- [Data items]:
◇ ◇ ◇ ◇ ◇ ◇ ◇

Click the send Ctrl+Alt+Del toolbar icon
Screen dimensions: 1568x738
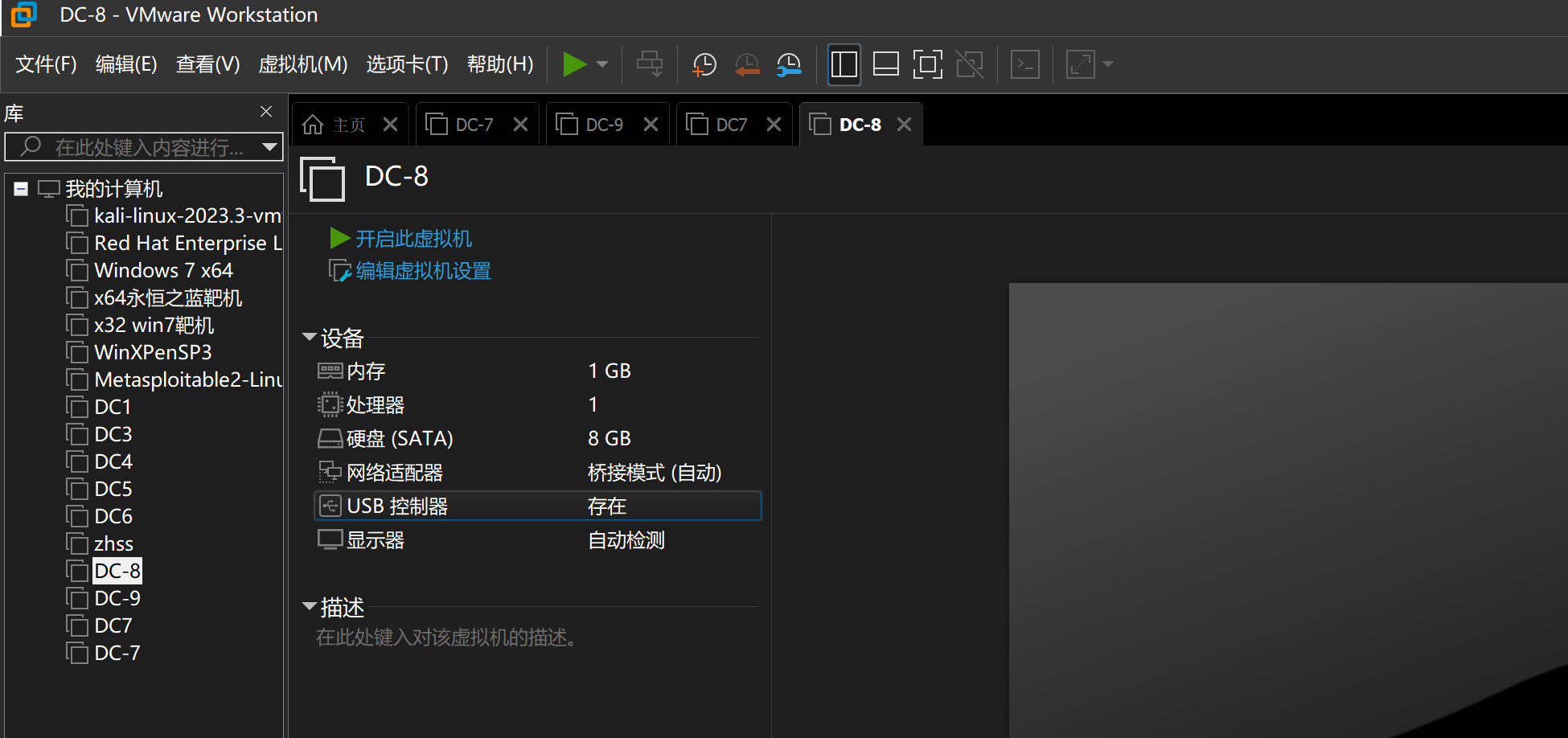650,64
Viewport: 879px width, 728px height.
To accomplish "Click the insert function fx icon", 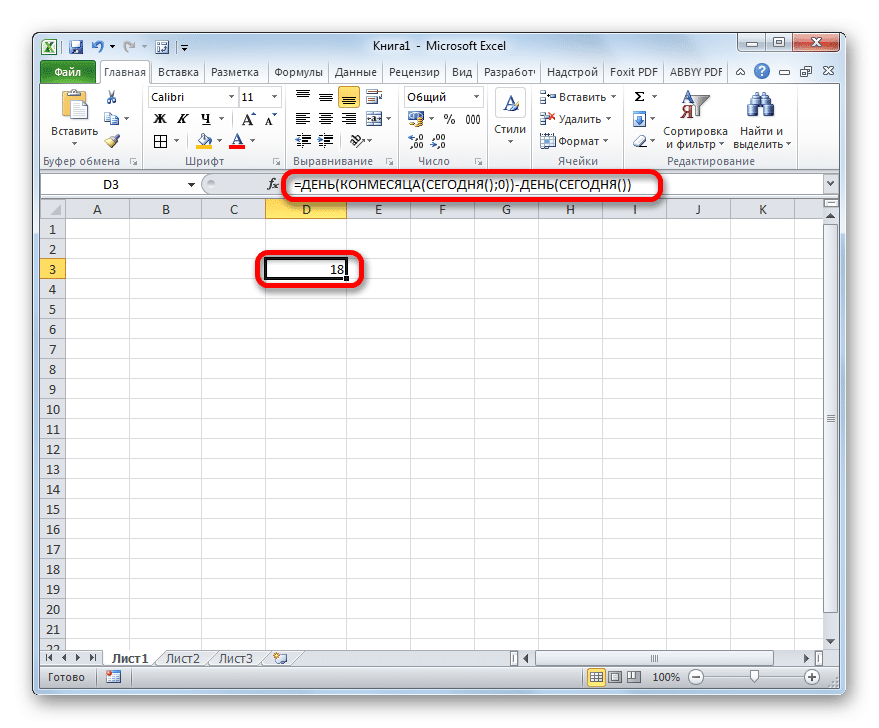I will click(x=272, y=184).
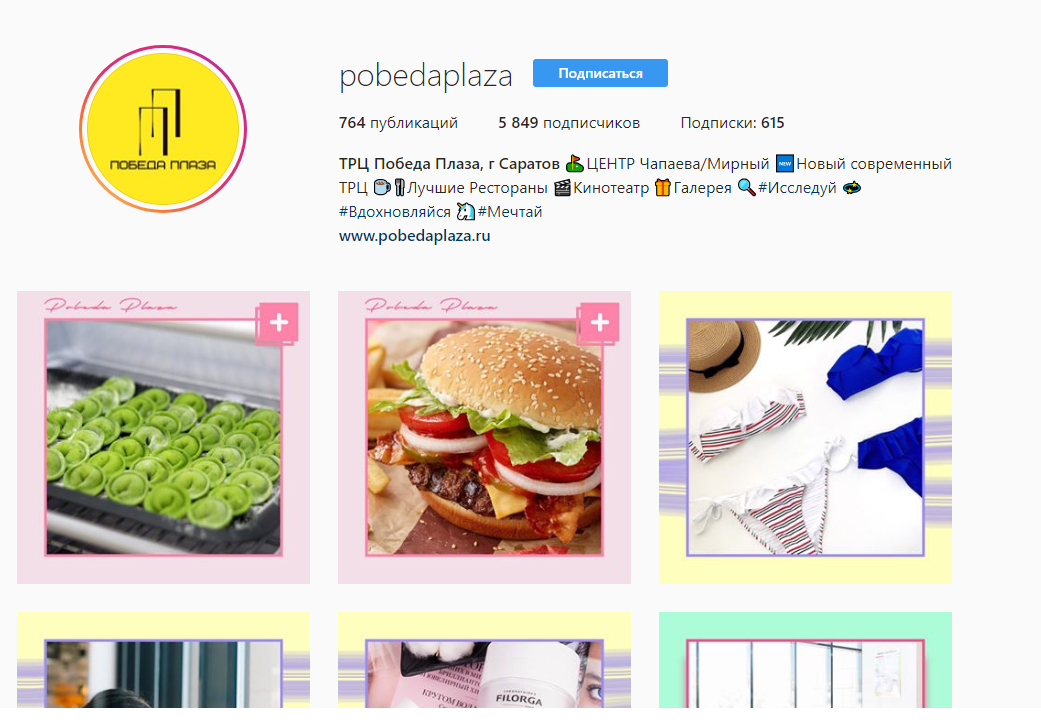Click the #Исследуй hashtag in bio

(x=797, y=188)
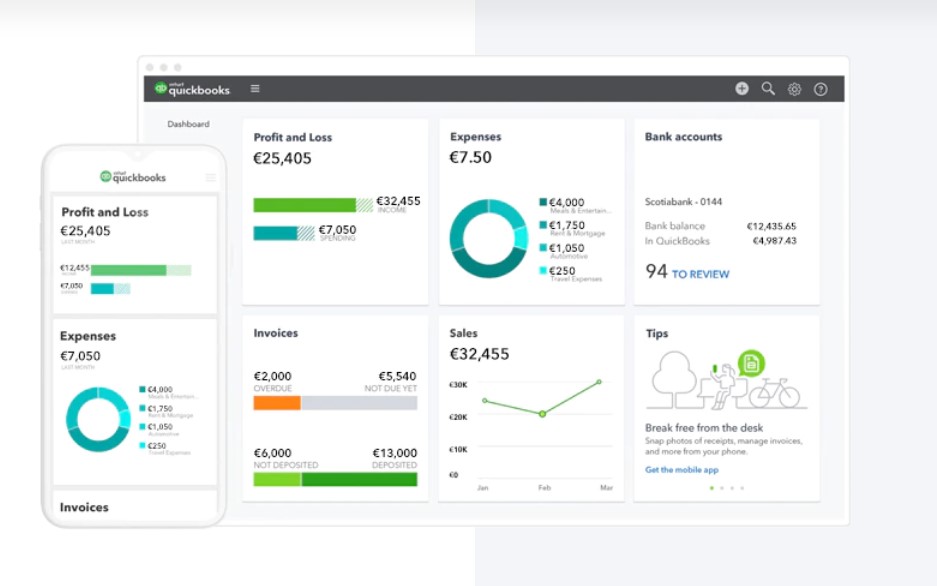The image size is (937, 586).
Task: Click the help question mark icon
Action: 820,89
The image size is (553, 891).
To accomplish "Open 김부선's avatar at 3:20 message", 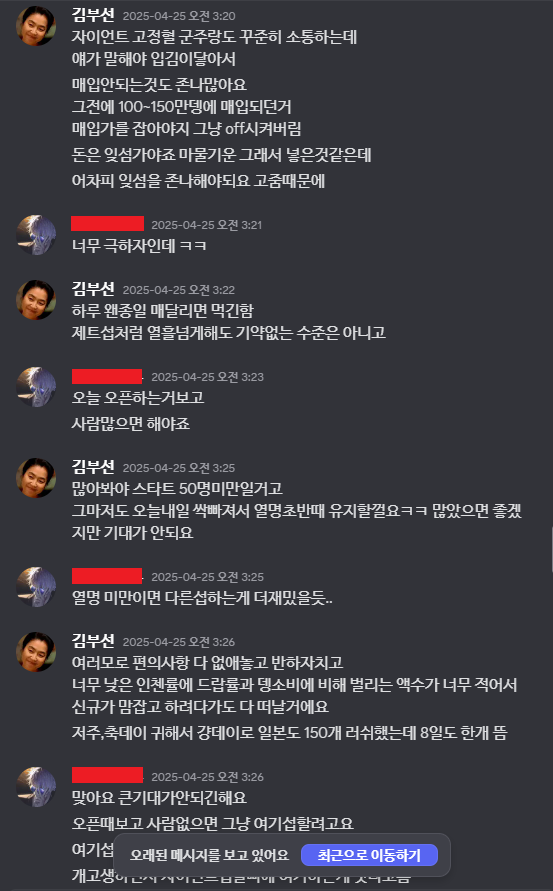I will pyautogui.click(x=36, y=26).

◇ ◇ ◇ ◇ ◇ ◇ ◇

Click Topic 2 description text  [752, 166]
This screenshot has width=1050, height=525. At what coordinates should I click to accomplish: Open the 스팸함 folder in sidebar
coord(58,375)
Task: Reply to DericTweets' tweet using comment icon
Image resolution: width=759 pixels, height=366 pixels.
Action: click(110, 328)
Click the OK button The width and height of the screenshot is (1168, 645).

◇ ◇ ◇ ◇ ◇ ◇ ◇

- [AIM OF THE TASK]:
Exact duplication is required for the lines above, from the line that contains "Click Topic 2" to the line that contains "Click the OK", inclusive; omit all others.

- [FINAL ANSWER]:
Click Topic 2 description text  [752, 166]
This screenshot has width=1050, height=525. At what coordinates should I click to accomplish: Open the 스팸함 folder in sidebar
coord(58,375)
Task: Reply to DericTweets' tweet using comment icon
Image resolution: width=759 pixels, height=366 pixels.
Action: click(110, 328)
Click the OK button The width and height of the screenshot is (1168, 645).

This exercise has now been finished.